▶ [Problem requirements] Whatever appears in the listing, return all of it exactly.

◆ ◆ ◆ ◆ ◆ ◆ ◆

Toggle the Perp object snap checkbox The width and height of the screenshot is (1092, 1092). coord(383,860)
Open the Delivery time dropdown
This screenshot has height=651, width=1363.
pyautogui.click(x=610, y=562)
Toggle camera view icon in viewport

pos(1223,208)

◆ ◆ ◆ ◆ ◆ ◆ ◆

▶ [Result for this task]
Toggle the Perp object snap checkbox The width and height of the screenshot is (1092, 1092). coord(383,860)
Open the Delivery time dropdown
This screenshot has height=651, width=1363.
pyautogui.click(x=610, y=562)
Toggle camera view icon in viewport

pos(1223,208)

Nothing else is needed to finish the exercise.